After a choppy start to the week, Thursday was a difficult day for the stock market. Once again, though, after seeing extremely large declines to start the day, markets rebounded to cut their losses by the end of the session. Declines for the Dow Jones Industrial Average (DJINDICES: ^DJI), S&P 500 (SNPINDEX: ^GSPC), and Nasdaq Composite (NASDAQINDEX: ^IXIC) were all less than 1% by the close.
Index | Percentage Change | Point Change |
---|---|---|
Dow | (0.75%) | (260) |
S&P 500 | (0.86%) | (36) |
Nasdaq Composite | (0.72%) | (105 |
Shares of Tesla (NASDAQ: TSLA) were up a bit more than 1% on Thursday, as investors seemed generally pleased with the fact that the electric-auto manufacturer delivered roughly 33,000 vehicles from its production facilities in China during June and came out with a cheaper version of its Model Y SUV for Chinese consumers. Yet what's getting more attention than you might expect is that the stock appears ready to go through what's called a "death cross" — with plenty of ominous overtones.

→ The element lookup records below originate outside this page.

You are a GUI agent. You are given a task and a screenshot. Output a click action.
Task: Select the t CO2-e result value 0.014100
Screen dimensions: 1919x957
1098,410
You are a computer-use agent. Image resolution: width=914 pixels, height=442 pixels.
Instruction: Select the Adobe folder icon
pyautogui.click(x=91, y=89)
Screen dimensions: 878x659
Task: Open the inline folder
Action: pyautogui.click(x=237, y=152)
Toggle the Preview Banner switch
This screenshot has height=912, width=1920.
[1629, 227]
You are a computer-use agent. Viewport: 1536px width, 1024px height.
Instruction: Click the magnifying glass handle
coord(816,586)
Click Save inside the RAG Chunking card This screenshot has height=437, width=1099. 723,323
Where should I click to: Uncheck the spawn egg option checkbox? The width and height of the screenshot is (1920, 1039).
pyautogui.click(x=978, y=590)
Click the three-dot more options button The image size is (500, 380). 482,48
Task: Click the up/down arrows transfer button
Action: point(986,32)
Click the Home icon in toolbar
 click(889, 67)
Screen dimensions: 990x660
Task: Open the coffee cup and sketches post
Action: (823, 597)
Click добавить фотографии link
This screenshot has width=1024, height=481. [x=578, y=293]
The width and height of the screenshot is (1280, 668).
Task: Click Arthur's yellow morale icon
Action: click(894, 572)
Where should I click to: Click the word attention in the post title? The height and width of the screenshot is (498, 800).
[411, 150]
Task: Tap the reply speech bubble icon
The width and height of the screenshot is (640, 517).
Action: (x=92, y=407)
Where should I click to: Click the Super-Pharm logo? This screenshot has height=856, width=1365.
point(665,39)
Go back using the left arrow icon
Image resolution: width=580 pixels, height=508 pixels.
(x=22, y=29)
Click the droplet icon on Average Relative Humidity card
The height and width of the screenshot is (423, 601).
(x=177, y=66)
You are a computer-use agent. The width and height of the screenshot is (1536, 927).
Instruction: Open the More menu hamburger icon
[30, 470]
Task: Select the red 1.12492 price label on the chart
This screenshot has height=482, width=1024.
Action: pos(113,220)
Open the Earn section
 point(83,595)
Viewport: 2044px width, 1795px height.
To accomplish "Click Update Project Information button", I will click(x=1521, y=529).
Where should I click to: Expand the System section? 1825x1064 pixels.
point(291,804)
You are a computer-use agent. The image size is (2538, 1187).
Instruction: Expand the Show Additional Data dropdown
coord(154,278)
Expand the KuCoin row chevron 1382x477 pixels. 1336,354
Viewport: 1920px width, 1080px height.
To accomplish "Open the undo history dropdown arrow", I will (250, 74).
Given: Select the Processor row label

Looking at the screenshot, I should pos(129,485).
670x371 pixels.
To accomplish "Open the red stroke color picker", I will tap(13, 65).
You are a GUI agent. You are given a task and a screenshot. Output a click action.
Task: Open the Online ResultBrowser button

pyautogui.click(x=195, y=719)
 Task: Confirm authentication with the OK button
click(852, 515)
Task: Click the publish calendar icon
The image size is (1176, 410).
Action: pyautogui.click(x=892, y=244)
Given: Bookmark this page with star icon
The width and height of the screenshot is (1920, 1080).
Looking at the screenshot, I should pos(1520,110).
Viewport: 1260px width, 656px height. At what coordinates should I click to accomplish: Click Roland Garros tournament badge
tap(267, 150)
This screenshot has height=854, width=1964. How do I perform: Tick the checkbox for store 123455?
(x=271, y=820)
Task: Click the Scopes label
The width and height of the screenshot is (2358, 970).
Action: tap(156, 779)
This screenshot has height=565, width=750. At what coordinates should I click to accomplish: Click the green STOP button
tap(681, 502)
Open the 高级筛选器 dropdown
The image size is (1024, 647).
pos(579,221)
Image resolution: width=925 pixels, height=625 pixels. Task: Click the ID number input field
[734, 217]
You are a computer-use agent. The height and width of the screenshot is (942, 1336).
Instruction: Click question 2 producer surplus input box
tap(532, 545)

Below, we'll look more closely at what a death cross is and why even those investors who typically don't pay any attention to technical analysis of the stock market should pay attention.
The basics of the death cross
Technical analysts pay close attention to the price behavior of stocks, and one common metric involves moving averages of past prices. By taking closing prices over a certain number of days, volatility gets smoothed out, giving a better sense of the general direction in which a stock is moving.
To determine relatively long-term trends of stocks, technical analysis often turns to the 200-day moving average of closing stock prices. For traders interested in short-term swings, the 50-day moving average is a popular gauge.
Some investors using technical analysis pay close attention when these two moving averages cross each other. When the 50-day moving average moves above the 200-day, then a so-called "golden cross" occurs, which many see as having bullish implications. When the 50-day moves below the 200-day, however, the result is a death cross, and that's often seen as bearish.
Barring a quick jump of roughly $100 per share for the stock, Tesla is about to undergo a death cross for the first time in a couple years. That has some technical analysts nervous about the stock's future prospects.
Should you really care?
If you're wondering what all this has to do with Tesla's actual EV business, the answer is absolutely nothing. For investors who focus solely on company fundamentals when deciding whether to make an investment, chart patterns have very little impact on long-term stock performance.
However, it can be useful for investors to be aware of technical-analysis issues, even if they don't really believe in them. Enough investors do follow technical analysis, so in some cases, it becomes a self-fulfilling prophecy in the short run.
If you're looking to make a new investment in Tesla — or you're thinking about trimming a position you already have — then knowing that investors are more likely than not to react negatively when the death cross occurs can be helpful. If you're looking to sell, you might choose to do so sooner rather than later. If you're looking to buy, waiting for a death-cross-related downturn could allow you to purchase more shares with the same amount of money.
Most importantly, just knowing what other investors are looking at can help you understand — and likely dismiss — any short-term volatility the future might bring. For those who see Tesla as a fundamentally strong business with huge growth opportunities, any downturn could be an opportunity to invest more in the EV giant.